It’s a new year – time to start exercising and dieting! But can we stick to it?

For many of us, weight loss has proven to be hard to achieve, and to maintain. Each new year we promise to ourselves to lose a certain amount of weight, and we are full of enthusiasm in January. But we tend to stop doing things that matter after the first month or two.

Every year, new dietary trends arise from various health and fitness enthusiasts. Many people are always looking for shortcuts that will help them lose weight fast. In past years, we’ve seen the rise of diets like ketosis, paleo, veganism, and more.

All of them have their own benefits and drawbacks, but what kind of habits we should look now.

Staying active is important

While dieting is without a doubt the most crucial part of losing weight, regular exercise can help you lose fat faster. The more you exercise, the quicker you’ll see results in your body, which is a primary goal for most people.

How often you work out is an essential factor. Try to maintain a proper frequency of physical activities in your schedule. If you’re extremely busy all the time and can’t fit in a workout every day, you can still be fine getting in two or three times a week. It might seem best to work out as much as you can, but by pacing yourself, you can avoid burning out.

Dieting habits and failures

But back to dieting habits. One medical study pointed out that more than 40 million people start a diet every year, and most of them probably right after the new year. Lots of time and money are spent annually in the struggle to lose weight. But despite those efforts, over half of the people on a diet will fail.

Are those failures caused just by not recognizing the diet reward and penalty system? You need to change your behavior. So knowing that there are penalties in place works to change the behavior. That, in turn, is a good motivator.

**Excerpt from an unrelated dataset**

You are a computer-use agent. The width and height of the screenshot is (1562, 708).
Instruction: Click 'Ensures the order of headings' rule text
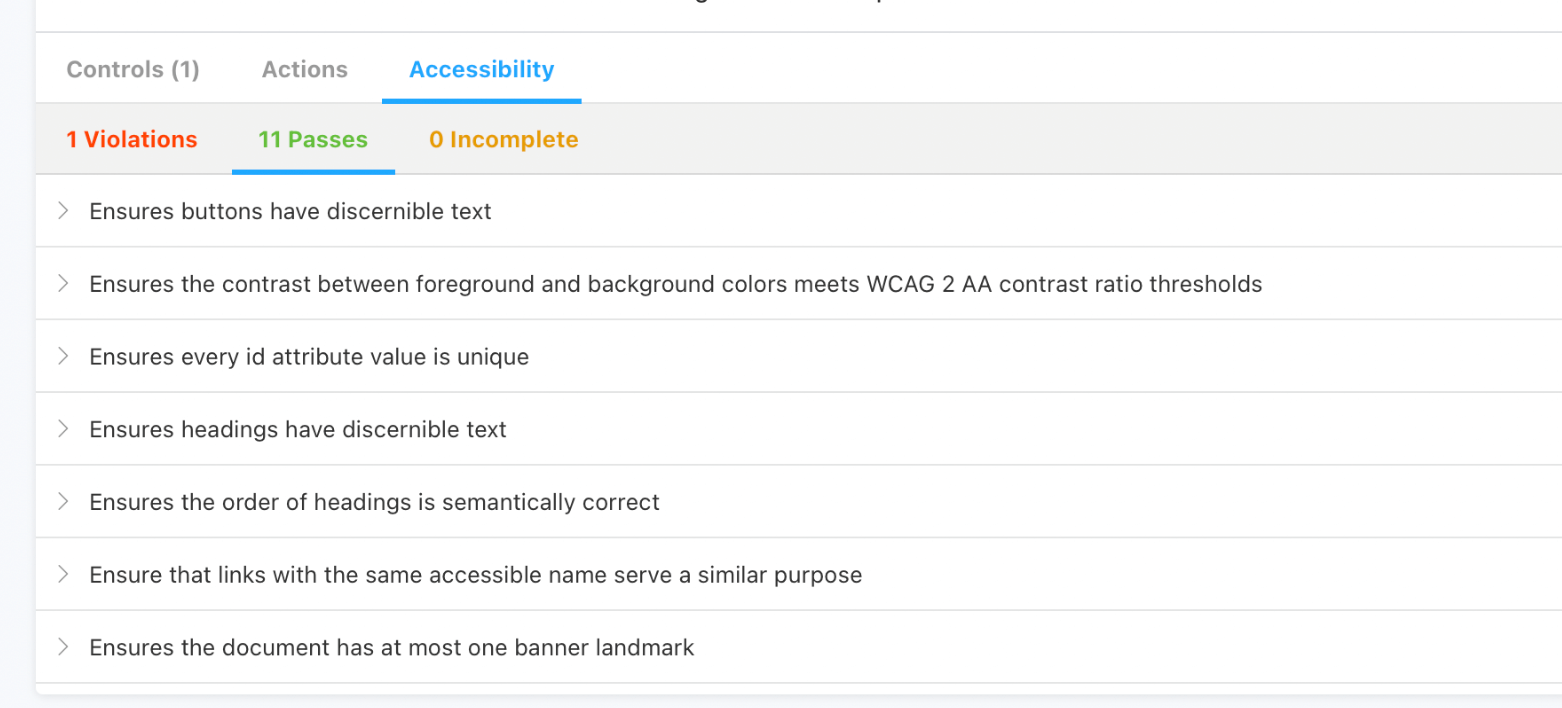click(x=374, y=502)
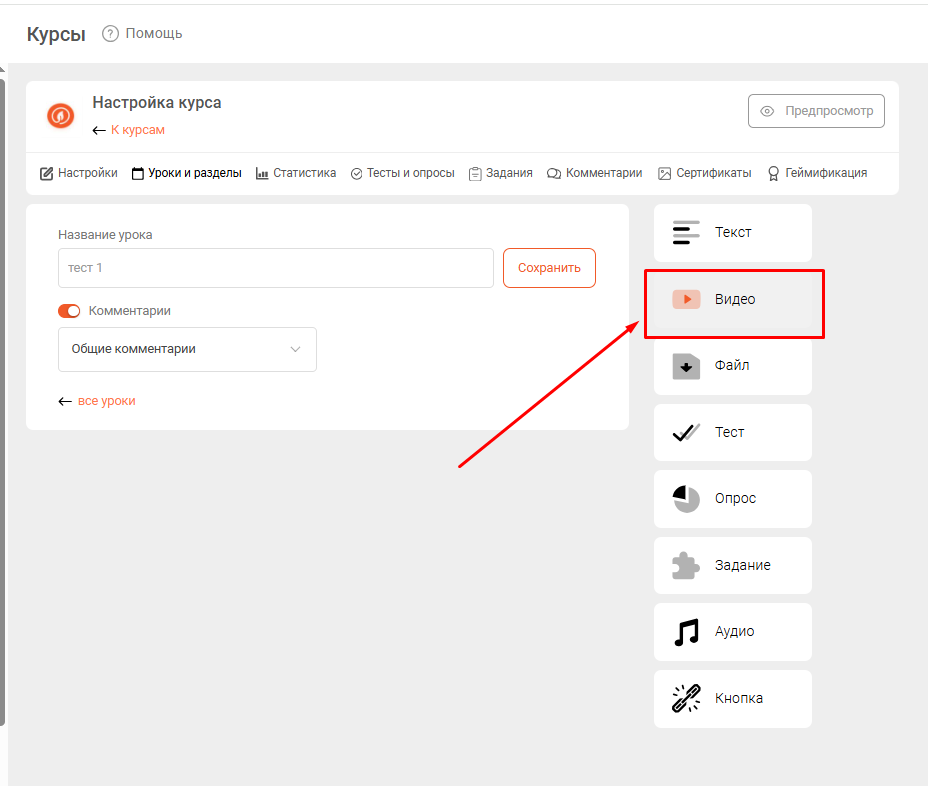
Task: Open the Настройки tab
Action: 79,173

You can easily set a diet reward and penalty system in place in your own life. Hopefully, with the help of that, you find the weight loss success that may have escaped you.

What Goals and Action Steps to Set up?

The area that leads most dieters off the right track is to set goals. They either don’t set goals at all, or they start out with unrealistic goals.

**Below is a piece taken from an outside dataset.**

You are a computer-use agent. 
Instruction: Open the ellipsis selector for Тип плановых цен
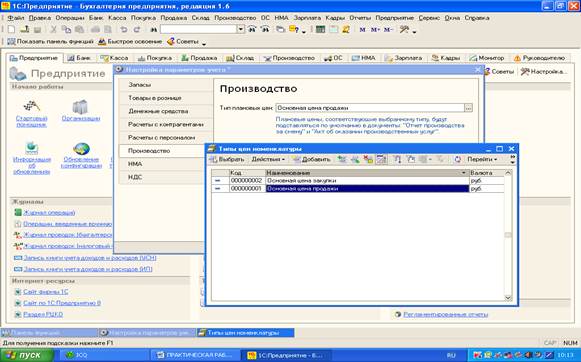click(x=468, y=108)

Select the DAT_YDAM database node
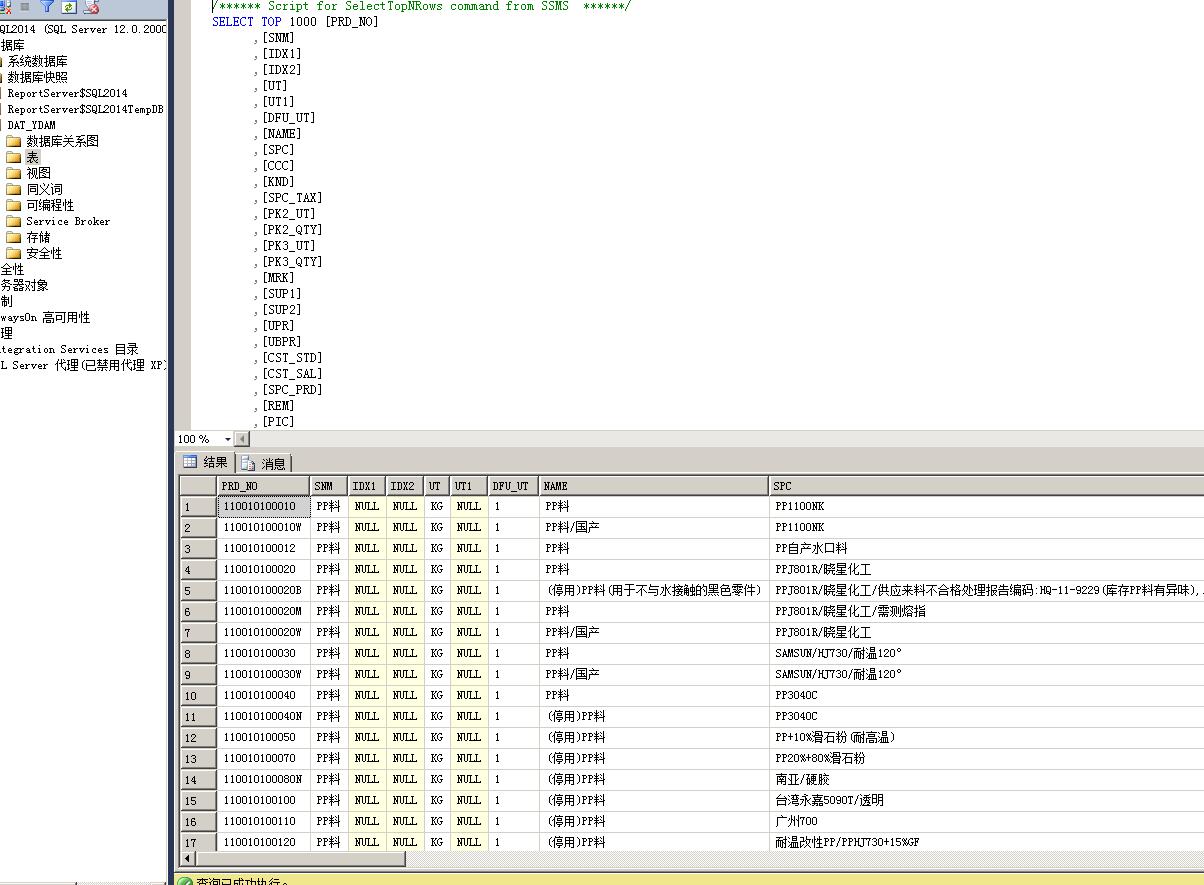point(32,125)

Let’s say we want to lose a certain amount of pounds. The psychology of dieting makes people focus on the total goal, such as wanting to lose fifty pounds.

Break big goals into smaller steps

What most people fail is they don’t break the goal down far enough. You should cut that weight loss into actionable steps.

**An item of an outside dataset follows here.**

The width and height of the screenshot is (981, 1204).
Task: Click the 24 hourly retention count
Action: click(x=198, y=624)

An overall goal, a big picture, is essential. But it is more important to think about those small steps you need to take to reach the bigger goal. Steps should have an end target that is easy to manage.

Make a realistic and straightforward action plan

Next, you need an action plan. What hinders the majority of dieters is that their action plan is not realistic. They might write down a goal that they want to lose all that fifty pounds in a month.

That kind of goal setting is a recipe for failure. It leads to frustration and disappointment when you don’t make that goal. And if you really try weight loss too fast, it could lead to health problems.

The action plan should include simple, achievable steps. You should think about those short-term goals that all point toward your long-term goal. As you achieve short-term goals, it will motivate you to keep going toward the overall goal.

Your steps might be things like cutting back on the number of calories or limiting your carbs.

You might create an action plan that eliminates foods that are your trigger foods and replace them with ones that help you stay on track.

Remember things that help keep you motivated

You should include something that keeps you motivated, like room for treats (read more about gifts for runners). That is part of our reward system, and it keeps the brain motivated.

This treat doesn’t have to be food related. In fact, shouldn’t be.

Food treats feed into the cycle of using food as a reward. Using food to reward ourselves can lead to self-sabotage and weight gain.

Track your goal accomplishments

Make sure that you keep records of how active you are, and how much you exercise. Keep note of what you eat, the number of calories or carbs. Have a weekly total of the pounds or inches lost, don’t worry about that on a daily basis.

The reason for keeping track is that when you feel less motivated, looking back at what you achieved helps you motivate again.

So start your wellness journey with three things in mind:

  • your overall goal,
  • your action steps or smaller, short-term goals and
  • the effort of tracking your successes.

Trying to lose weight can be difficult enough, but you’ll fare better when you drink lots of water along with your efforts. One benefit of drinking water is that it will cleanse your system. It functions better – which means burning fat calories.